§ PROBLEM STATEMENT
Look for the word "Click" in the material below. Copy each line that has it.

§ DATA SUPPLIED
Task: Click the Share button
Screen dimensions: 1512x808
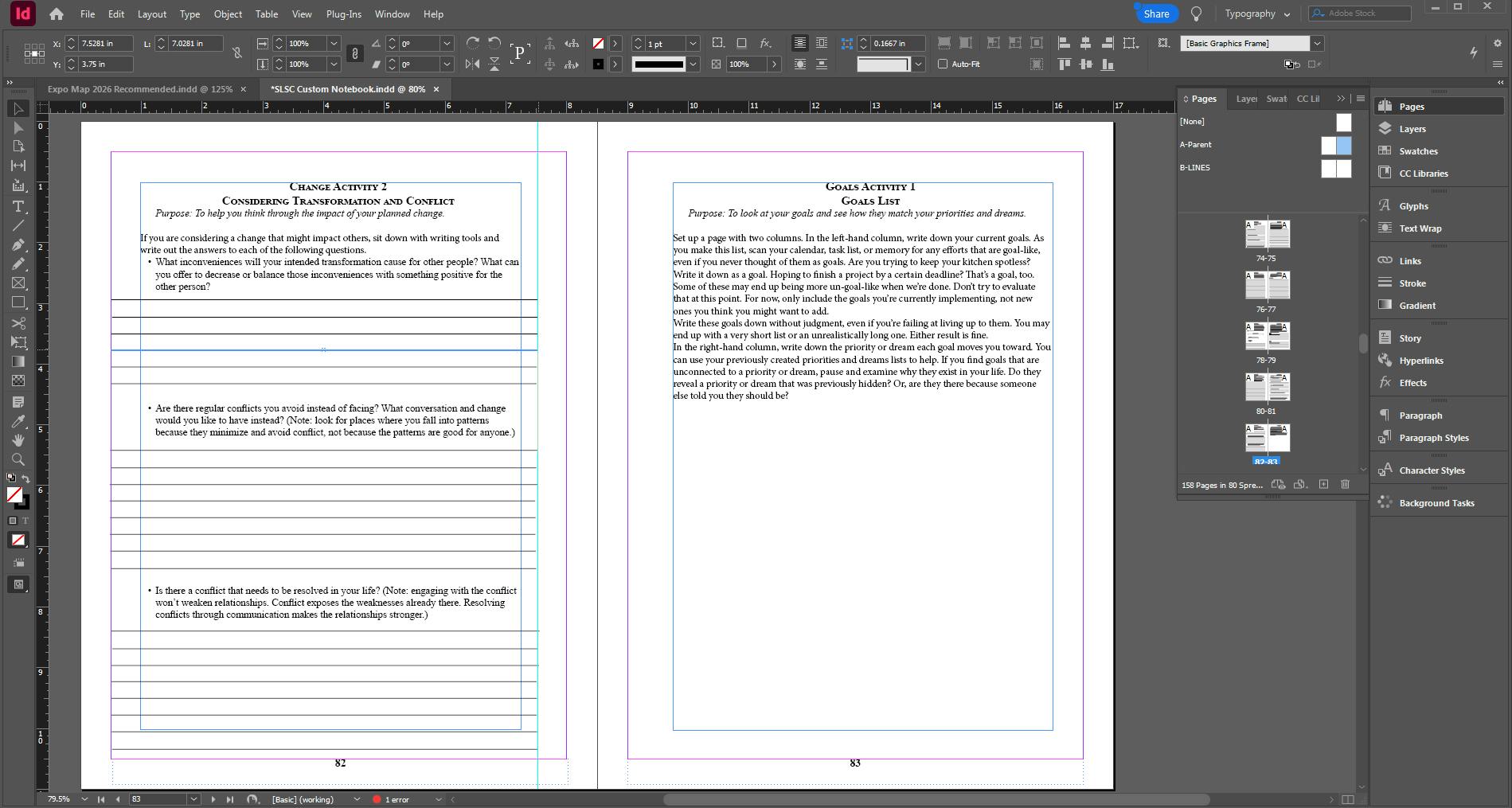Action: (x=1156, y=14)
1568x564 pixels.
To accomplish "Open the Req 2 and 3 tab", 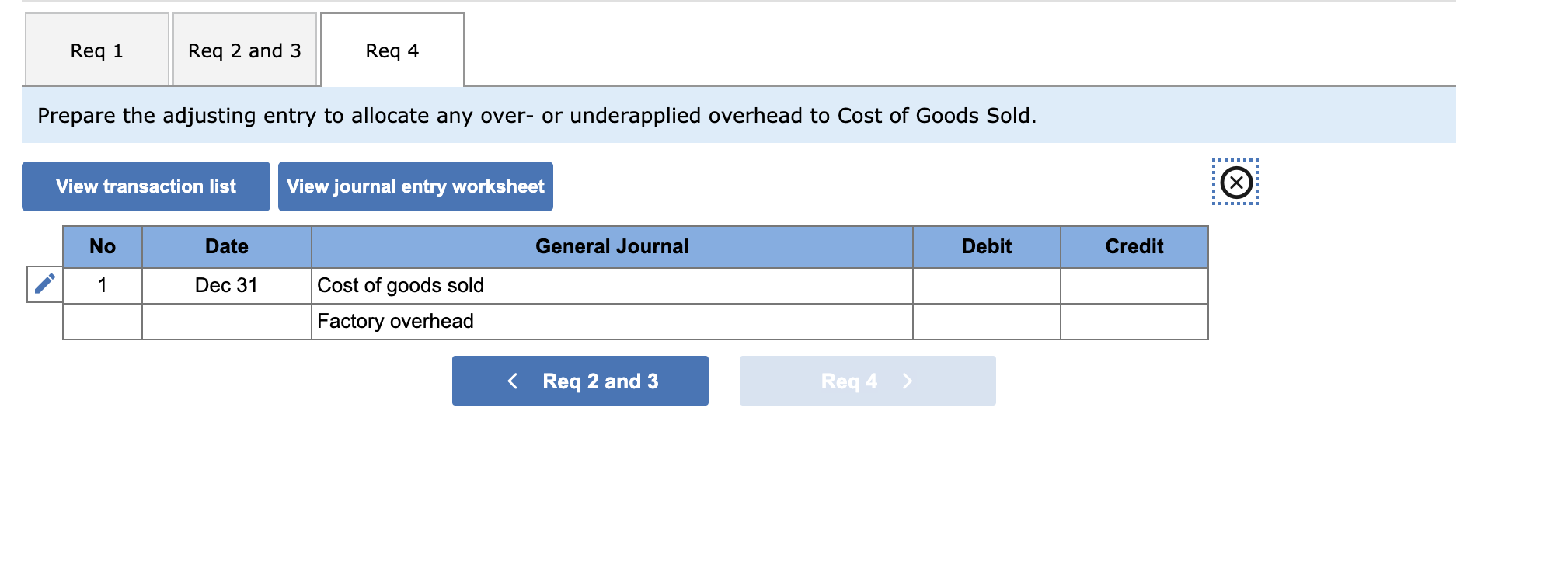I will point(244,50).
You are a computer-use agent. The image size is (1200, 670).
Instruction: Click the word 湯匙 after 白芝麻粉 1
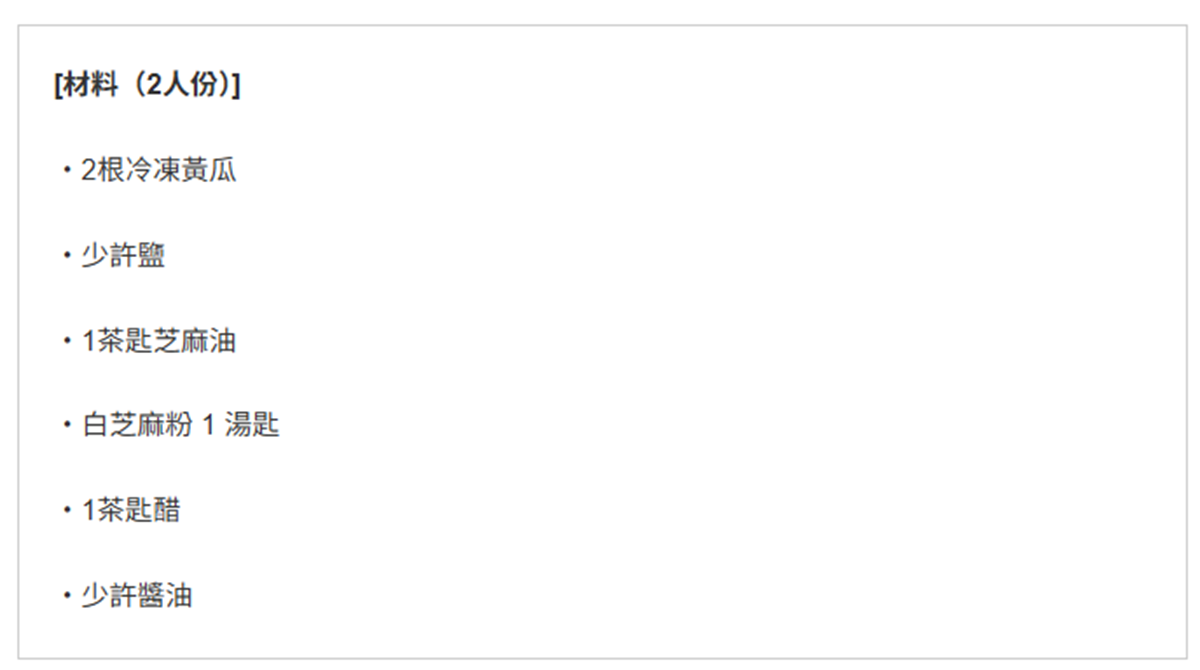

§ EXERCISE RESULT
Task: Click the Share button
Instruction: Click the word 湯匙 after 白芝麻粉 1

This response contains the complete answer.